+++ Given records +++

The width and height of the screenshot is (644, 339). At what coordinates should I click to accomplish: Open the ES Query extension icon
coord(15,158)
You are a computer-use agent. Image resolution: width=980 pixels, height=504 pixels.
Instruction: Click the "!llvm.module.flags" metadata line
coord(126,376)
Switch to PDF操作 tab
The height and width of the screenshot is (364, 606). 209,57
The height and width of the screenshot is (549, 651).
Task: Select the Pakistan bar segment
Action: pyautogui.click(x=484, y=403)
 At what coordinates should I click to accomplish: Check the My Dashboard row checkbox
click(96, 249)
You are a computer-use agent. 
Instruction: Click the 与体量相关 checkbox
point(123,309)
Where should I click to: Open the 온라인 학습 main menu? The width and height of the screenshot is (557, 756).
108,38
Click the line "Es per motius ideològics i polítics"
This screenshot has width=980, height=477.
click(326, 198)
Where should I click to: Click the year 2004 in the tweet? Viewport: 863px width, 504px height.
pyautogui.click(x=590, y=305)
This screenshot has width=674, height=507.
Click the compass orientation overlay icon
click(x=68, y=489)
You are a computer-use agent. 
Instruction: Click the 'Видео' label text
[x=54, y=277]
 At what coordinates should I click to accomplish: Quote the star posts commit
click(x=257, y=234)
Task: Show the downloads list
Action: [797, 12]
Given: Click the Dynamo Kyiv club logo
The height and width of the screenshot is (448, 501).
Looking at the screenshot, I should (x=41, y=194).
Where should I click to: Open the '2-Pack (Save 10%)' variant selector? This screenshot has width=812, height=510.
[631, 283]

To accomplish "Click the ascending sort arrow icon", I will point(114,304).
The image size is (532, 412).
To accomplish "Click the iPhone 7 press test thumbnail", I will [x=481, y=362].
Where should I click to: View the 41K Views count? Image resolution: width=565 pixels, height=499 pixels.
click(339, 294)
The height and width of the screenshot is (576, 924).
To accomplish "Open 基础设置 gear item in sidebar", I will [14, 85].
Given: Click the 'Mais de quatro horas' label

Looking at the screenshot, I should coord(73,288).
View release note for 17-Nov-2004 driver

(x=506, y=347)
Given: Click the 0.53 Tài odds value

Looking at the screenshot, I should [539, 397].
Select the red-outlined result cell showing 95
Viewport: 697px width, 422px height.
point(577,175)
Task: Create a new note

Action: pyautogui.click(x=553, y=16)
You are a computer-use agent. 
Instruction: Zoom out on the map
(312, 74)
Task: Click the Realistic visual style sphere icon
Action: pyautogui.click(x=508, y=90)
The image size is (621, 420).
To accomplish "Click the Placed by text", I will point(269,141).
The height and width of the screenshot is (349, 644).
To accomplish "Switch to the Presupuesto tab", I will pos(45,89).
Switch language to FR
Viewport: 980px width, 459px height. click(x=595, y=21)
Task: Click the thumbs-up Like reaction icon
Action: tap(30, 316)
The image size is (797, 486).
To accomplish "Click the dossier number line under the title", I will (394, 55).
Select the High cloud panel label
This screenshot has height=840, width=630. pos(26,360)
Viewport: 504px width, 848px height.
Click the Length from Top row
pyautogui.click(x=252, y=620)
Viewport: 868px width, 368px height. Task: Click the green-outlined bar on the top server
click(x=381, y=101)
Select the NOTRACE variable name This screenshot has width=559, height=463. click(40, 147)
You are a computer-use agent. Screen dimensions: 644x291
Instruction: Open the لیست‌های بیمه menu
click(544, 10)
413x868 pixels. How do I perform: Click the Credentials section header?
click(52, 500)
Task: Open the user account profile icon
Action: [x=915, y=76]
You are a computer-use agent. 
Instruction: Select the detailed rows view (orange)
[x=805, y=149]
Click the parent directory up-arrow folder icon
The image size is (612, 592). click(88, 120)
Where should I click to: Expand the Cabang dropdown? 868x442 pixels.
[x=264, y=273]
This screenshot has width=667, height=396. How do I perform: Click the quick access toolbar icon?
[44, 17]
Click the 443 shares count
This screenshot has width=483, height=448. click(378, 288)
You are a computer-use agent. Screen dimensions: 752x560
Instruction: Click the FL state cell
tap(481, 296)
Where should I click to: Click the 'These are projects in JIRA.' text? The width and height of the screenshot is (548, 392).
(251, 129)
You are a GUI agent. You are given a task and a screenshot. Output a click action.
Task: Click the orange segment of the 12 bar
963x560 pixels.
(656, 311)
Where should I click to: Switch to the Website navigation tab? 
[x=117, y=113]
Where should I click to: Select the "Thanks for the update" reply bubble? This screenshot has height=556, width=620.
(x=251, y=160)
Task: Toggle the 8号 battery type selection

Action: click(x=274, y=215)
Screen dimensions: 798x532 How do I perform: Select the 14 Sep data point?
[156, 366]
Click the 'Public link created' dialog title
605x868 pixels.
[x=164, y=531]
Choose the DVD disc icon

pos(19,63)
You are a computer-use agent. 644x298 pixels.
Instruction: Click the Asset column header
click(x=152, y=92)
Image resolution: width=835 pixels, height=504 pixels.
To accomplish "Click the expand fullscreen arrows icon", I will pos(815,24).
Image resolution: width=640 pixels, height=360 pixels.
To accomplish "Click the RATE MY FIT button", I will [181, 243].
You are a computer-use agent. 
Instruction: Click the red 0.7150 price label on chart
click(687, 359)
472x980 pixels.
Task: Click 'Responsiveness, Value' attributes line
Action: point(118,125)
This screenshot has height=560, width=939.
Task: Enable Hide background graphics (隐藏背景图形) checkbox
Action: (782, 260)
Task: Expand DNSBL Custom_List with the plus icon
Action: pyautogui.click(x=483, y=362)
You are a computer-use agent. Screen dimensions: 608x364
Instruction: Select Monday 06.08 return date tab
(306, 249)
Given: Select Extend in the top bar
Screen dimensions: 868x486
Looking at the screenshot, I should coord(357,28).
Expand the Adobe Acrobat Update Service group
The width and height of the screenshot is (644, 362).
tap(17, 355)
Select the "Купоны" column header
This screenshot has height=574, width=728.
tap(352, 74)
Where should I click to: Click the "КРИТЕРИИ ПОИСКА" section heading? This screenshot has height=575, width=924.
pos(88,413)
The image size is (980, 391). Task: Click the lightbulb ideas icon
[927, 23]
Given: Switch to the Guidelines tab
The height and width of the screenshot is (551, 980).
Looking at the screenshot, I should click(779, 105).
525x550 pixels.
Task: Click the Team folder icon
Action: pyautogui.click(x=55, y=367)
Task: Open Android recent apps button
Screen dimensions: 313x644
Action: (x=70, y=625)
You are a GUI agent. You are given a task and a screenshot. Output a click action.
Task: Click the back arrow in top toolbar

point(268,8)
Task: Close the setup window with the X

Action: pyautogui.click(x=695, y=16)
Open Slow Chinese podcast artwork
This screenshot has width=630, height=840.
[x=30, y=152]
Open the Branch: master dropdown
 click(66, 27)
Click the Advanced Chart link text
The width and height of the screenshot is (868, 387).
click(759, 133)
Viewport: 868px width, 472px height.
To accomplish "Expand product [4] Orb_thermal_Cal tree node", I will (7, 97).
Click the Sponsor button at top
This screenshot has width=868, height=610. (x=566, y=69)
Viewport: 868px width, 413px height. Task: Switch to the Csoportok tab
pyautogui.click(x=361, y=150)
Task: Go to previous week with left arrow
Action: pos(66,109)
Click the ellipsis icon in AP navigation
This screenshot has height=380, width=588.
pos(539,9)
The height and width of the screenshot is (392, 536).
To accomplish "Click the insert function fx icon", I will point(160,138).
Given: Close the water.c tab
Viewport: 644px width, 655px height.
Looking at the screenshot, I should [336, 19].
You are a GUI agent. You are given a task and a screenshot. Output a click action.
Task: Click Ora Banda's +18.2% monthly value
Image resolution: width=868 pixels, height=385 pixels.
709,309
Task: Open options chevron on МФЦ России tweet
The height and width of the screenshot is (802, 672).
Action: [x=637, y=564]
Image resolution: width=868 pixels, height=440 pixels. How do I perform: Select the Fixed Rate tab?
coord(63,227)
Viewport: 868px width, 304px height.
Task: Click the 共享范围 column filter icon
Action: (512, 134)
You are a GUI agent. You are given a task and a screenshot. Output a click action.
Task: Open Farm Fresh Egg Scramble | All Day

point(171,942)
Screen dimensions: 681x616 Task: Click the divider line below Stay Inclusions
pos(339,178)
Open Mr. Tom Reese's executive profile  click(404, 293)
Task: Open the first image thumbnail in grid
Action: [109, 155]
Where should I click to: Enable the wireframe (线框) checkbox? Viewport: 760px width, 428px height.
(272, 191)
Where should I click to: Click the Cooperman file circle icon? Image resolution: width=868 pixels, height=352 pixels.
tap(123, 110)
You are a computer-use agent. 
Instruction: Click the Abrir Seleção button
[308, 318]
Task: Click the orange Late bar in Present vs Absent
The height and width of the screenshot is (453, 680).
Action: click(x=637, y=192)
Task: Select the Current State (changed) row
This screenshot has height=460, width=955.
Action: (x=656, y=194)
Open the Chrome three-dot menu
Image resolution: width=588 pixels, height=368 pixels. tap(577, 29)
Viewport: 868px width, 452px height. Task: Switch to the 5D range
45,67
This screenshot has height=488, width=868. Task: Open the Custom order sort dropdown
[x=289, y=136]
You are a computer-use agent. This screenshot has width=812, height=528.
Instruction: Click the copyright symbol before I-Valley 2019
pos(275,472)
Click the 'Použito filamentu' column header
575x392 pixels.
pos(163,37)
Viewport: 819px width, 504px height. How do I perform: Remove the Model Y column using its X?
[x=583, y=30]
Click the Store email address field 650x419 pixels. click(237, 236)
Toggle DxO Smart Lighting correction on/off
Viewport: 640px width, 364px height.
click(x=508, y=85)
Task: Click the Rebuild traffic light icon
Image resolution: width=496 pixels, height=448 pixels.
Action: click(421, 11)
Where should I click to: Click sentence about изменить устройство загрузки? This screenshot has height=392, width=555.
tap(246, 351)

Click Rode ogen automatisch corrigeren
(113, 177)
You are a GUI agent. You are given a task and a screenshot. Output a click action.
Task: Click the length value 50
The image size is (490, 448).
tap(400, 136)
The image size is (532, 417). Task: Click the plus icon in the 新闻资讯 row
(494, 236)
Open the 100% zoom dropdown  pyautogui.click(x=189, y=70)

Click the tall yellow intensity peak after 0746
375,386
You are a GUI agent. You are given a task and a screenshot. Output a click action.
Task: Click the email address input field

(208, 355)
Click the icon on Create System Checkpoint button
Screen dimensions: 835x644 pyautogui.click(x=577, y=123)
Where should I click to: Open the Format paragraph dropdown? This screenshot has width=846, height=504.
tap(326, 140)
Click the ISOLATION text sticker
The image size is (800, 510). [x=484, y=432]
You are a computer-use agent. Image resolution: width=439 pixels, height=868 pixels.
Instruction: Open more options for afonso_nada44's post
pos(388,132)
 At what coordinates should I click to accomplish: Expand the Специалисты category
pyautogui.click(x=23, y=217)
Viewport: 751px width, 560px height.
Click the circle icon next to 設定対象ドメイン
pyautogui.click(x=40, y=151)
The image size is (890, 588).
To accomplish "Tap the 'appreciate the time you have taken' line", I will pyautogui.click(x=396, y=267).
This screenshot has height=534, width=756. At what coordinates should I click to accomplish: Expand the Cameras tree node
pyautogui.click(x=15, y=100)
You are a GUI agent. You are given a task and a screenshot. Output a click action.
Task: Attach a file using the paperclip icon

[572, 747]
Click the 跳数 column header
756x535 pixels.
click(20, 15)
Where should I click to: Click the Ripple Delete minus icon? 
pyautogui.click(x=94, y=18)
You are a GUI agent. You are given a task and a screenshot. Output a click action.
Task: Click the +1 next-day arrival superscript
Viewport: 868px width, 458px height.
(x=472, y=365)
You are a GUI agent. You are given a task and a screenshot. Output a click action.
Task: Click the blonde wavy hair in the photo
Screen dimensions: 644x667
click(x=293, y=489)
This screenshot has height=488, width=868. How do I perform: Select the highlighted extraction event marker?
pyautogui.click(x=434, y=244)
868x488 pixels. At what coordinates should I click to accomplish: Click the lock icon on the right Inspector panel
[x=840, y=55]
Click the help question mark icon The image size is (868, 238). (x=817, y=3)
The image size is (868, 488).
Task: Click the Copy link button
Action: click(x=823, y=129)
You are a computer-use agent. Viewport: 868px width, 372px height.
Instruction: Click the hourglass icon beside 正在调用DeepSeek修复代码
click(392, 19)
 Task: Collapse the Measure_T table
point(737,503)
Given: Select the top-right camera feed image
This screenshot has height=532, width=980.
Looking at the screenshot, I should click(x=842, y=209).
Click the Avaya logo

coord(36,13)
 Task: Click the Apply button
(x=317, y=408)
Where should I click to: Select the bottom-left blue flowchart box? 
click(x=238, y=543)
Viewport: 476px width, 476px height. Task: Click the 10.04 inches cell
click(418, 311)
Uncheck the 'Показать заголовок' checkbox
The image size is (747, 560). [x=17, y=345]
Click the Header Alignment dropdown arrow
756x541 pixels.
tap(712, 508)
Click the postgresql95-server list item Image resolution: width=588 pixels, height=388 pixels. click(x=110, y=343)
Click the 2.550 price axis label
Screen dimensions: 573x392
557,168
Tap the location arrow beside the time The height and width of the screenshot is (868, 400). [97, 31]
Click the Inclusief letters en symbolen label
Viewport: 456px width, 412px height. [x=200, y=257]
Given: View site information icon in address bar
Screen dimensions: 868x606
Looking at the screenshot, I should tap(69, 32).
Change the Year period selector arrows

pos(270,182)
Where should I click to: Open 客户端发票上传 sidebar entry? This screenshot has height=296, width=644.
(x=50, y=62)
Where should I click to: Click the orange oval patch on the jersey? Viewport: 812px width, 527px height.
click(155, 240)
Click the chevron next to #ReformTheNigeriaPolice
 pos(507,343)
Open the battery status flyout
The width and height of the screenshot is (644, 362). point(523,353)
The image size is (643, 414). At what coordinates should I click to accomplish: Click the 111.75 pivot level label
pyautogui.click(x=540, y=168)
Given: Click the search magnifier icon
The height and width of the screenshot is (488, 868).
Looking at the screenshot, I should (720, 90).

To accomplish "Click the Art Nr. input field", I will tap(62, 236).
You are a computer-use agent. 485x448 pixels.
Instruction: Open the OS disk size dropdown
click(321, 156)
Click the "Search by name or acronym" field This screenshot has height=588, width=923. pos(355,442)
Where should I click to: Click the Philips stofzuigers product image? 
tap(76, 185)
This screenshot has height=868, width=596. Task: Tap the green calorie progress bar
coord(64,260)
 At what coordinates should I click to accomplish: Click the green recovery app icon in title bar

+++

_What you need to do_
Extract each line holding the word "time" from the records.

_Your solution_
To accomplish "Tap the 'appreciate the time you have taken' line", I will pyautogui.click(x=396, y=267).
Tap the location arrow beside the time The height and width of the screenshot is (868, 400). [97, 31]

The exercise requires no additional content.